John 14:12 I tell you the truth, anyone who has faith in me will do what I have been doing. He will do even greater things than these

Jesus never went outside of an area smaller than Colorado.

He never wrote anything, and the outcome of his ministry after he died was about 120 believers. The Apostles turned the whole world upside down, and reached millions of people over thousands of years through their ministry. Even though Jesus was far more capable and far more qualified, the Holy Spirit was pleased to do the greatest work of reaching the world through the church, not through one individual. So Jesus pours huge amounts of time and energy training these men.

To do what? To undo what Assyria and Babylon did. Assyria and Babylon came in like fishermen and hunters and captured God’s people and dragged them away. The disciples are going to go out into all the nations like fishermen and hunters and recapture God’s people and drag them back to God.

Method: Preaching

But how? The fishnets in Jeremiah 16 were swords, right? The Assyrians and Babylonians came with military force to capture the people.

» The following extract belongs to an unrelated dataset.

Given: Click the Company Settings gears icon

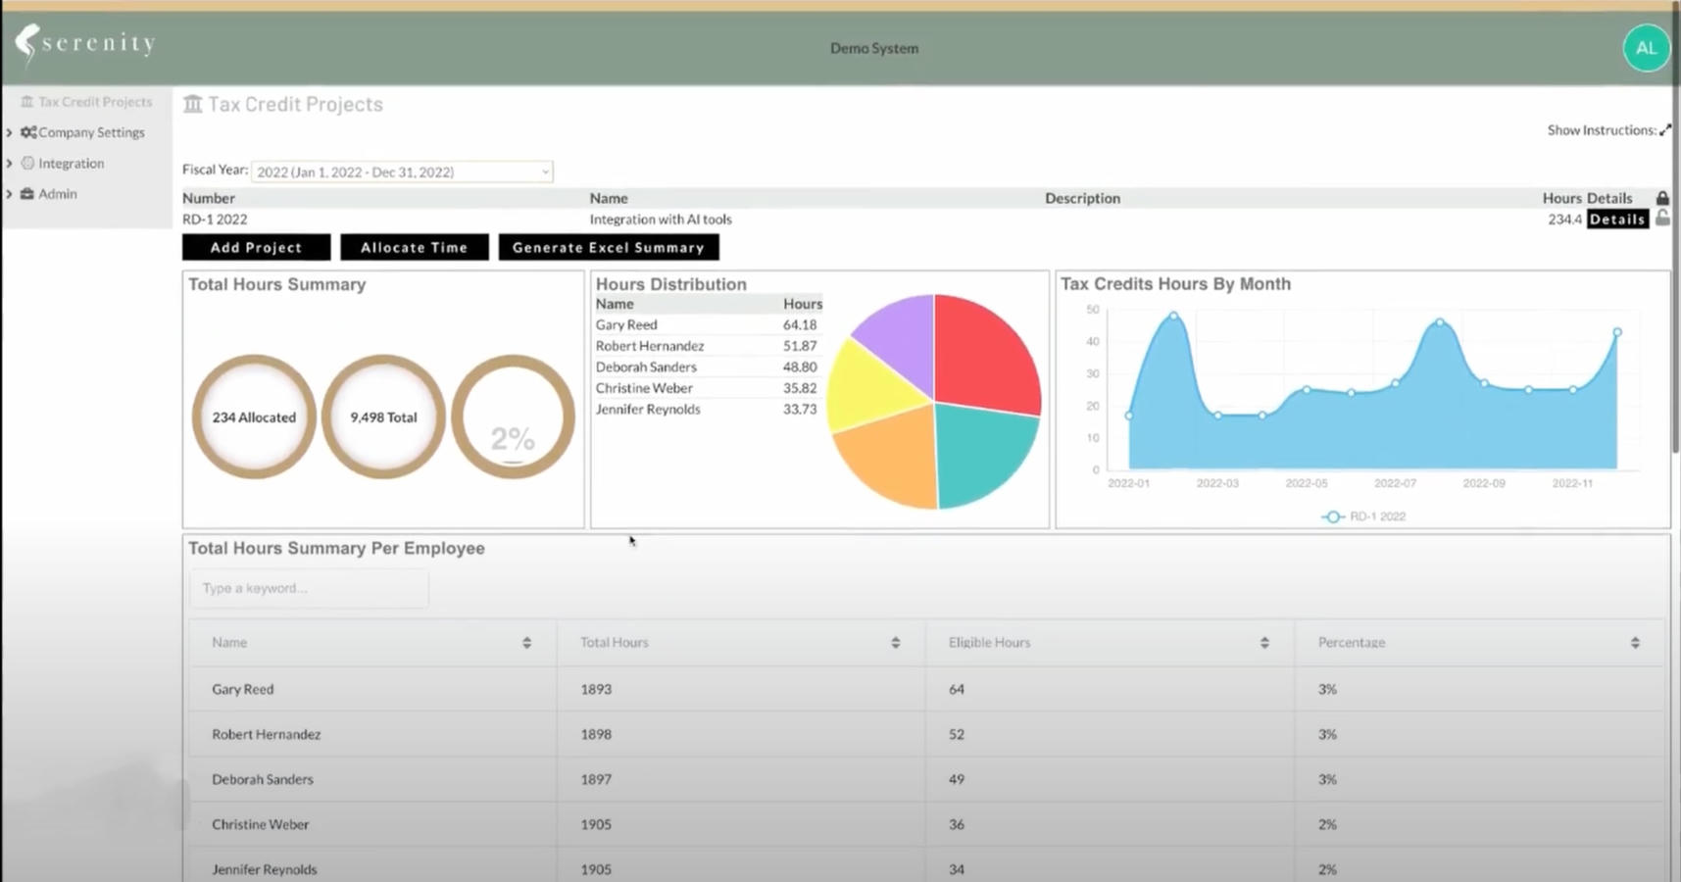Looking at the screenshot, I should point(28,132).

Is Jesus saying that will be the method for these men?

The answer to that question is in the structure of this passage. Here’s something you need to know about Mark: Mark loves sandwiches. Not literal sandwiches, but literary sandwiches, where he brings up a topic, then brings that same topic up again several verses later, but sticks another topic in between those two pieces of bread to show us the connection between the two topics. We’re going to see that again and again in Mark, and he does it here. Look back at vv.14-15. That’s the introduction to the body of the book, right? That’s the summary of Jesus’ whole ministry – he went around preaching the gospel. So after that summary, you expect a story about Jesus preaching or teaching. And you get that down in v.21 - They went to Capernaum, and when the Sabbath came, Jesus went into the synagogue and began to teach. So the two pieces of bread are teaching and preaching and teaching and preaching. That’s Jesus’ ministry. But what does Mark sandwich in between all that teaching and preaching? Jesus calling disciples and promising to make them fishers of men.

So what does that tell us? It tells us that this work of capturing men and women – going throughout the world and rounding up the souls of God’s people to restore them and establish the Messiah’s kingdom; it’s not going to be done with the sword; it’s going to be done through teaching and preaching. That’s the Messiah’s method, and that’s what we’re going to see Jesus training the disciples to do.

I Will MAKE You

So what is it about being fishermen that will make these guys good at teaching and preaching? Nothing. Jesus doesn’t pick them because they are good at teaching and preaching. Look what he says: Follow me and I will make you. I’m going to make you something. I’m going to turn you into something that you aren’t right now. Literally he says I will make you to become fishers of men. It wasn’t, “Follow me, because you are great preachers.” It wasn’t, “Get some training in evangelism and then follow me.” It’s a promise: I will make you.

Conclusion

How’s that for a quality to look for in dictator, or a slave owner – someone who has the ability to make you into something a lot better than what you currently are. He doesn’t just demand that you be something, he promises to make you into that thing.

I hope you have a pretty good list now, on your paper, of things that make for a great authority. I would urge you, this week, to spend some time thinking about how Christ fulfills those qualities, and then as much as possible, consciously enjoy the experience of those qualities of Christ over the next 7 days. That will move your heart to love him more and trust him more, and you will have stronger faith. Great faith comes from great exposure to Christ’s great authority.